- **Document source**:
Commerce mondial : vers une nouvelle carte des exportations

Commerce mondial : vers une nouvelle carte des exportations


Alors que les relations économiques entre la Chine et les États-Unis ne cessent de se détériorer, les projections de l’Organisation mondiale du commerce (OMC) révèlent un bouleversement profond des échanges commerciaux mondiaux. À mesure que les deux géants économiques se détachent l’un de l’autre, un redéploiement massif des flux commerciaux s’opère, redéfinissant les alliances économiques et les marchés cibles.

Le dernier rapport de l’OMC, publié le 16 avril, alerte sur une chute vertigineuse des échanges de biens entre la Chine et les États-Unis en 2025 : un effondrement estimé à 81 %, voire à 91 % en l’absence des récentes exemptions tarifaires américaines sur certains produits stratégiques comme les smartphones. Face à ce recul brutal, la Chine redirigerait une part importante de ses exportations vers l’Europe, avec une hausse estimée à 6 %.

Mais l’Europe, également prise pour cible par les politiques tarifaires américaines — avec des droits de douane allant jusqu’à 25 % sur les voitures, l’acier ou encore l’aluminium, et 10 % sur plusieurs autres produits —, se voit contrainte de chercher, elle aussi, de nouveaux débouchés. Le glissement des échanges ne s'opère donc pas à sens unique : certaines exportations européennes, affectées par les barrières américaines, pourraient elles aussi être redéployées vers d'autres régions du globe.

L’économiste en chef de l’OMC, Ralph Ossa, souligne les risques d’un effet domino : les tensions bilatérales pourraient aisément contaminer d’autres secteurs et régions, renforçant la fragmentation des circuits commerciaux mondiaux. Les tarifs punitifs — jusqu’à 145 % sur les produits chinois exportés vers les États-Unis et 125 % sur les exportations américaines vers la Chine — illustrent bien cette escalade.

- **Données enregistrées**:
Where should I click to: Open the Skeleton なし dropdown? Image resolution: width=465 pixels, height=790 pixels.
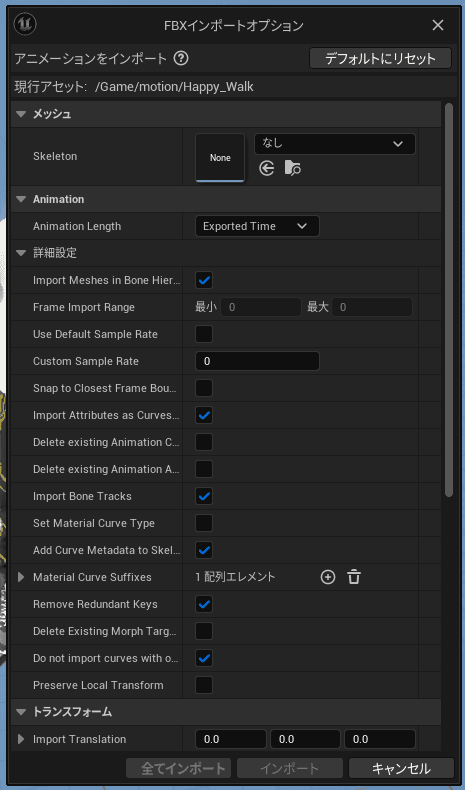[335, 144]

- **Tâches à réaliser**:
- 1) Recopiez le passage de l'article sur le commerce mondial qui va de « L’économiste en chef » à « bien cette escalade. ».
- 2) Relevez tous les pourcentages donnés dans l'article sur le commerce mondial.
- 3) Poursuivez l'article sur le commerce mondial à partir de sa dernière phrase.

- **Réponses par numéro**:
- 1)
L’économiste en chef de l’OMC, Ralph Ossa, souligne les risques d’un effet domino : les tensions bilatérales pourraient aisément contaminer d’autres secteurs et régions, renforçant la fragmentation des circuits commerciaux mondiaux. Les tarifs punitifs — jusqu’à 145 % sur les produits chinois exportés vers les États-Unis et 125 % sur les exportations américaines vers la Chine — illustrent bien cette escalade.

- 2) 81 %, 91 %, 6 %, 25 %, 10 %, 145 %, 125 %

- 3)
À l’échelle globale, les perspectives sont moroses. L’OMC prévoit une baisse de 0,2 % du volume du commerce mondial de marchandises en 2025, un chiffre en net recul par rapport aux précédentes prévisions. Dans ce contexte, la directrice générale de l’OMC, Ngozi Okonjo-Iweala, appelle à tirer des enseignements des crises successives. Elle rappelle combien la pandémie de COVID-19 a mis en lumière l’importance de diversifier non seulement les chaînes d’approvisionnement, mais aussi les marchés de consommation.

La trop grande concentration des échanges vers certaines économies ou régions crée des vulnérabilités systémiques, expose les pays à des chocs brutaux et alimente un sentiment croissant d’injustice économique. Au-delà des conséquences commerciales immédiates, le découplage sino-américain laisse entrevoir un monde structuré autour de blocs économiques rivaux, cloisonnés par des lignes de fracture géopolitiques.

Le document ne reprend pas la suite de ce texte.